Successful end-to-end data systems are typically comprised of a collection of dovetailing technologies managed by a comprehensive set of global standards that make interoperability possible at the product level.
The strict regulations, rigorous certification programs and institutional conservatism that characterize the medical and personal health market sectors make them particularly amenable to adopting standards. Standardization is also very useful for design engineers whose mission is to produce a single product that can be used throughout the world.
Figure 1 shows one concept of an end-to-end delivery and analysis system for moving patient data collected by sensors to the health care provider’s servers. This is the monitor aspect of the eHealth domain, which has gained wide acceptance as a partial answer to spiraling health care costs.
Personal Health Devices (PHDs) shown at the left of Figure 1 collect physiological, independent living and health and fitness data, which is then transported through gateways and over wired and wireless networks until it reaches the servers where healthcare professionals can access it.
PHDs have been available for many years but the product interoperability necessary for eHealth applications has been elusive because an end-to-end set of standards was not in place. In addition, the standards for the connectivity technology were lacking.
That has changed with the creation of the ISO/IEEE 11073 series of standards that carries the umbrella title “Health informatics—Personal health device communication.” Many have already been approved on the IEEE Standards Board. In a significant recent development, the U.S. Food and Drug Administration (FDA) officially included several of them in its recommended list of standards for supporting medical device interoperability.
Table 1 provides several of the ISO/IEEE PHD standards, organized in groups according to major use or domain. Standards shown in the pink cells have been included in the FDA recommended list. The full name of the standard, for example weighing scale, is ISO/IEEE 11073-10415 but for brevity only the suffix number of the standard is shown in the table.
The standards have been written to be as lightweight possible by limiting functionality to a level that was agreed necessary for a basic standard device. Yet they are comprehensive in the sense that they allow a complete set of information to be provided in advanced products with extended functionalities.
Object Oriented Paradigm
The ISO/IEEE 11073 standards are based on an object modelling of the device to describe the data and functionalities although it is not essential to use an object–oriented programming language to implement the PHD software. They define two device types: Agents and Managers.
- Agents are PHD software components that provide interfacing functionality to the sensor.
- Managers typically receive data from multiple agents and generally manage the communications process.
Agents are typically low-cost consumer products with limited hardware capabilities. They often run on small batteries and need to be designed for power efficiency. Managers typically have higher performance hardware, connect to multiple agents and often use wall power or larger batteries.
An agent will self-describe its configuration when it associates with a manager; it is plug and play.
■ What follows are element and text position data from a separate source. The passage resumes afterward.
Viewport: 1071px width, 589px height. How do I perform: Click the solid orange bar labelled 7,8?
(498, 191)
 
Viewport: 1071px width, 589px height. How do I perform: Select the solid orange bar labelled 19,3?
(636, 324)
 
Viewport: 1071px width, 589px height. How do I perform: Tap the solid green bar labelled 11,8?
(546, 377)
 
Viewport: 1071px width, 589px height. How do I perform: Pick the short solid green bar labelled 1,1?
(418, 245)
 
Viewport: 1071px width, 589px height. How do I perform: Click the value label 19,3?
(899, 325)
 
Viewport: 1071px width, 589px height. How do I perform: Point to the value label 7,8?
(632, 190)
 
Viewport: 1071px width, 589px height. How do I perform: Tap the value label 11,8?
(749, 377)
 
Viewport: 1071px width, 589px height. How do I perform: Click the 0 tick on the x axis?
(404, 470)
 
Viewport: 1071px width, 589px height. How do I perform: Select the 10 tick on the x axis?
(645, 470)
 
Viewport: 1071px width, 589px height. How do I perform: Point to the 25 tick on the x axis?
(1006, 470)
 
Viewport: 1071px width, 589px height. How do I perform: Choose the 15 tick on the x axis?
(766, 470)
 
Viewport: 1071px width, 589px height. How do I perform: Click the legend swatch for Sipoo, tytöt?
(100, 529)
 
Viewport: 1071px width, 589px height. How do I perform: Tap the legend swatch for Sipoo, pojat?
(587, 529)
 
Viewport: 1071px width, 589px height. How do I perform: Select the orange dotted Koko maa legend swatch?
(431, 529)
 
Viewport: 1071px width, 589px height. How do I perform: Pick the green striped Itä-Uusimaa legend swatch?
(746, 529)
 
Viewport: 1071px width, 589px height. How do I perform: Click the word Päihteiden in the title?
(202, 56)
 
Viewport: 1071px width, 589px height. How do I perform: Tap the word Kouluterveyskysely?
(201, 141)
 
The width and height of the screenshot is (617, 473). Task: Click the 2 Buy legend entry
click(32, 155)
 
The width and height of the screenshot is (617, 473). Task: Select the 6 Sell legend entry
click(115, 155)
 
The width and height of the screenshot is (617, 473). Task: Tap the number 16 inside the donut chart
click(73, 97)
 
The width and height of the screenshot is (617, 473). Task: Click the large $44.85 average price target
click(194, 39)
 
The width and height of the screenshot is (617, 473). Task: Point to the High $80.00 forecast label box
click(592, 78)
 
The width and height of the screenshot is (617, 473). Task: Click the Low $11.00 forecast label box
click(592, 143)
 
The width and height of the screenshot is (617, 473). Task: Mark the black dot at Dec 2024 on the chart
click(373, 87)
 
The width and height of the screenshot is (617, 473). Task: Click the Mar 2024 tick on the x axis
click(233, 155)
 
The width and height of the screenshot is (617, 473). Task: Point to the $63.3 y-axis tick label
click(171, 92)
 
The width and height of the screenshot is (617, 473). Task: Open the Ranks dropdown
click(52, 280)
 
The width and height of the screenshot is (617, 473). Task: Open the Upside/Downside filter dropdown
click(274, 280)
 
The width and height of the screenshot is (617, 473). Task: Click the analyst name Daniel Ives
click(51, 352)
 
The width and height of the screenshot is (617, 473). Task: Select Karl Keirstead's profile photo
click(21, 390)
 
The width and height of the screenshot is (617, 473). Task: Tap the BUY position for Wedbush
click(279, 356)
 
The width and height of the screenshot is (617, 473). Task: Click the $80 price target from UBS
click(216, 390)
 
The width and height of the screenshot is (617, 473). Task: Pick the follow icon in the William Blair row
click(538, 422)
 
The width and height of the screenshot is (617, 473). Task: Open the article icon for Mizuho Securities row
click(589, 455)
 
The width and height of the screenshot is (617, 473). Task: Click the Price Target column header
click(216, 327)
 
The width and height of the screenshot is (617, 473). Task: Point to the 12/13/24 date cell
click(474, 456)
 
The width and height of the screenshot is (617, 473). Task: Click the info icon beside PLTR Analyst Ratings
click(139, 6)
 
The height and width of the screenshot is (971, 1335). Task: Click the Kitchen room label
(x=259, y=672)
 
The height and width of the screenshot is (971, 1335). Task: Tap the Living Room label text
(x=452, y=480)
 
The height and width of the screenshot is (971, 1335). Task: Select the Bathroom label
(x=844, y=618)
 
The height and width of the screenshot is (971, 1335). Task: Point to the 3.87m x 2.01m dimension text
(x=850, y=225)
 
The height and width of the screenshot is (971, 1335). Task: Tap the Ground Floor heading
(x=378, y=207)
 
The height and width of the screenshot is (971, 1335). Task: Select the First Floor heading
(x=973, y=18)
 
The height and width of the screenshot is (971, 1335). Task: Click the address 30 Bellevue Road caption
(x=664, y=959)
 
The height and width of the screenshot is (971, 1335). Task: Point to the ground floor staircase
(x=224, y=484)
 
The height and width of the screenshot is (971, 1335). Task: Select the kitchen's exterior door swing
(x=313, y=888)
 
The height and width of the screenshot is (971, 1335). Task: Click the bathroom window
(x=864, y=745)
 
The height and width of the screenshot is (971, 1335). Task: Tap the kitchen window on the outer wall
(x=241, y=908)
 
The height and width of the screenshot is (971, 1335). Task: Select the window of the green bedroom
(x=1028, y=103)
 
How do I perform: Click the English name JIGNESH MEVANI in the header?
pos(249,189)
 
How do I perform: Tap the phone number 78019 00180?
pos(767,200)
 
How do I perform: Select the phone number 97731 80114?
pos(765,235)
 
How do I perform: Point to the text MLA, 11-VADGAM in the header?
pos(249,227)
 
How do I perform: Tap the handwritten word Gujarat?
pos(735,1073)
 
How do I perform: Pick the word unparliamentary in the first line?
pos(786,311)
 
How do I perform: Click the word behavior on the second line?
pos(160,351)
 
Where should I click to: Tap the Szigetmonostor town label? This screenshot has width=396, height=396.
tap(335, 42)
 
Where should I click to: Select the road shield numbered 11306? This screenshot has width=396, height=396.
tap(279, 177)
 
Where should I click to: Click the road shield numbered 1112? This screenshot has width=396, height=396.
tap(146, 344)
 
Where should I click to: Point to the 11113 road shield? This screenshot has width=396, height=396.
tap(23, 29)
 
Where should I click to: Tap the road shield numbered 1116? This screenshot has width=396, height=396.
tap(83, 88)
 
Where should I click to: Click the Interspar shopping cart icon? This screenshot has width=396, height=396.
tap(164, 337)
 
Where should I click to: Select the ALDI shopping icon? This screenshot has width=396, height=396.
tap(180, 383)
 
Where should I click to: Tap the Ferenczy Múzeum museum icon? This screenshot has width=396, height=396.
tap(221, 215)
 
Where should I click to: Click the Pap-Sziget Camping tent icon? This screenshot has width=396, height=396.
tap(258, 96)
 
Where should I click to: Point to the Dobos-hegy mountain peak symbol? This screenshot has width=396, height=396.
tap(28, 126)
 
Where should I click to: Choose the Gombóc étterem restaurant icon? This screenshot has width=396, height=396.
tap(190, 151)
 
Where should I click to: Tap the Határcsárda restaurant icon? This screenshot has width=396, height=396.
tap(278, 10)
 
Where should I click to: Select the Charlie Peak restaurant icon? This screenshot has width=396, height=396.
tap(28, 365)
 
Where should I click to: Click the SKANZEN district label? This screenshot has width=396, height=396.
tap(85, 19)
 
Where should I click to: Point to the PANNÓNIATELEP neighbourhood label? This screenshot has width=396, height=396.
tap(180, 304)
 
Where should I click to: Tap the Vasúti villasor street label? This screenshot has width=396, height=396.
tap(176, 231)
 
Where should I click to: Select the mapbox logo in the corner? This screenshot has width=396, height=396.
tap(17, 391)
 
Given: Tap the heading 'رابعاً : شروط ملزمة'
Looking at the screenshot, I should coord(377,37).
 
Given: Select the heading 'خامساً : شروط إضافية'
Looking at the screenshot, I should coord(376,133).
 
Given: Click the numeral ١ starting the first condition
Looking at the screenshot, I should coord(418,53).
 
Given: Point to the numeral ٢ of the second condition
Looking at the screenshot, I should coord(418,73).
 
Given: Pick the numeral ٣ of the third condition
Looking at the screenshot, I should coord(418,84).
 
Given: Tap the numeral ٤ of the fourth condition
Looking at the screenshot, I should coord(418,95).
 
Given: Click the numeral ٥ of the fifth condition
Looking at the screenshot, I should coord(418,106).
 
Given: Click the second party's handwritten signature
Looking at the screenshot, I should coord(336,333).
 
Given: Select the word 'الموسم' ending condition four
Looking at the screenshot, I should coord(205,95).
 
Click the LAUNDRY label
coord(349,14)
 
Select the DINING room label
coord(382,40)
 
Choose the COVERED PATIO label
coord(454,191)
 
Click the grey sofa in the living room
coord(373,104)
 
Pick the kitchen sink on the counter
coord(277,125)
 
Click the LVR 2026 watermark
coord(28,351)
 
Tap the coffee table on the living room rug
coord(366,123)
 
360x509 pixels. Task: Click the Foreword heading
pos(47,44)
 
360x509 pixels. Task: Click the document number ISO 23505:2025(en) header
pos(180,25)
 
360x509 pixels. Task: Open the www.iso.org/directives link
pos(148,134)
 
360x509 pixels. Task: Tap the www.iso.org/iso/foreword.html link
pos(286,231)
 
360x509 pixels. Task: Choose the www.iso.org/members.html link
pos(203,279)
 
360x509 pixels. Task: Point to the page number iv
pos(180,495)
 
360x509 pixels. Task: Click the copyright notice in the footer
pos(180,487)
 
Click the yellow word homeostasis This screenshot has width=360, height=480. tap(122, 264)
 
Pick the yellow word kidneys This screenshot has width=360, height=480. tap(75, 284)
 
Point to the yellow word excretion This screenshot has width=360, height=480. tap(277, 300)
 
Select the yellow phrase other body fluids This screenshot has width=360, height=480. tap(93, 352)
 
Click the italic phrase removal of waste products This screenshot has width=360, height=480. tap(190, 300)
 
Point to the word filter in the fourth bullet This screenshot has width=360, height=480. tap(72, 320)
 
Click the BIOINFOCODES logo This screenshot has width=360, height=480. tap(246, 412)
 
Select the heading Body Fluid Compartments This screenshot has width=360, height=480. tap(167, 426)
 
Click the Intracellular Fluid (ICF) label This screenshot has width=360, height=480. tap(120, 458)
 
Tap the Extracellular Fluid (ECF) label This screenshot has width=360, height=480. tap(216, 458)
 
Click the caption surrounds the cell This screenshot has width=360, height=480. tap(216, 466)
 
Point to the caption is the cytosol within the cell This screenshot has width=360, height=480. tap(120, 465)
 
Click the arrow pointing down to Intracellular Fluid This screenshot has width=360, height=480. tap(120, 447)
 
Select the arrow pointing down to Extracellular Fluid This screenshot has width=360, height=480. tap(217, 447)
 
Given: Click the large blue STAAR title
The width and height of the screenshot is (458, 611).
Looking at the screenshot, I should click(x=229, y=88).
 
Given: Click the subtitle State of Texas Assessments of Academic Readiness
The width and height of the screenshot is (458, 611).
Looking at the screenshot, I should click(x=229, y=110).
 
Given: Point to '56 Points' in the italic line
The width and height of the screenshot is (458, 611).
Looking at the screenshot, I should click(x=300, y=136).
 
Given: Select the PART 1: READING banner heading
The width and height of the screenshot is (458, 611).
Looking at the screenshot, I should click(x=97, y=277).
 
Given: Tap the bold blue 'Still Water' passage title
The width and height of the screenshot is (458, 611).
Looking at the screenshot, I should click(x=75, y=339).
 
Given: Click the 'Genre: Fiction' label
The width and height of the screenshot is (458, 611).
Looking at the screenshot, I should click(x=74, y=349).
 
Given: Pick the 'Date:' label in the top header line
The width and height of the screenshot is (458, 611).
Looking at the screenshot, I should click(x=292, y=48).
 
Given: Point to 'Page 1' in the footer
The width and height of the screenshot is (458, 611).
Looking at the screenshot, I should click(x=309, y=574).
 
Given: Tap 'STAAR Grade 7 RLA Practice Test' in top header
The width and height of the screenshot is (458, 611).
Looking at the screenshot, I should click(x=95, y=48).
However, if the manager is aware of the configuration of a standard agent or familiar with the agent from a previous association, then the agent may omit sending its configuration for transmission efficiency.
ISO/IEEE 11073 attempts to simplify the device models by defining a restricted set of classes for its object models, as shown in Table 2. In the object-orientated programming paradigm, the definition of the data objects is known as the Domain Information Model (DIM). Because of the many possible PHD configurations, some attributes are mandatory and some are optional.
Service and Communication Models
In addition to the domain information model, the ISO/IEEE 11073 also includes a service model, which describes interactions with objects and attributes, and a communication model, which describes a connection state machine and details the communication characteristics. Together, the three models: (1) represent PHD data; (2) define its data access and command methodologies; and, (3) communicate the data from an agent to a manager.
The Service Model defines message types such as how to set up and break down a session. Its basic function is to define ways for an agent to pass configuration information to a manager. Seven message types are separated into two categories:
- Association service
- Association request/response
- Release request/response
- Abort
- Object access service
- Get
- Set
- Event report
- Actions (methods)
The communication model enables multiple agents to communicate with a single manager over connection-oriented links. ISO/IEEE 11073 is transport-independent. A connection state machine creates a means for a successful interaction with various transport technologies such as USB, Bluetooth and ZigBee.
The communication model also defines a process known as the Medical Device Encoding Rules (MDER) for the conversion of ASN.1 representations of objects into a binary message. After transmission, the messages can be unambiguously decoded and the objects and their data extracted.
Device Profiles
The family of ISO/IEEE 11073 standards uses the device profile concept to provide a well-defined description of a specific device and data transmission profiles to ensure interoperability between devices based on the same communication technology.
PHDs themselves typically use wireless links and communicate with gateways over PANs such as Bluetooth or ZigBee. Measurement values are most frequently transferred in PHD from agent to manager, which then sends the data over a long-range connection (e.g., wireless WAN) to transfer the data to a health services provider. The short-range exchange can also occur over a cabled connection such as USB to a laptop or PC.
The advantage to the approach is that the standards encompass interoperability across multiple monitoring domains (health, independent living, health and fitness), and allow multi-modal monitoring on a common platform. This is further enhanced by the plug and play characteristic that means new sensors can be added to a platform without need to upgrade software in managers.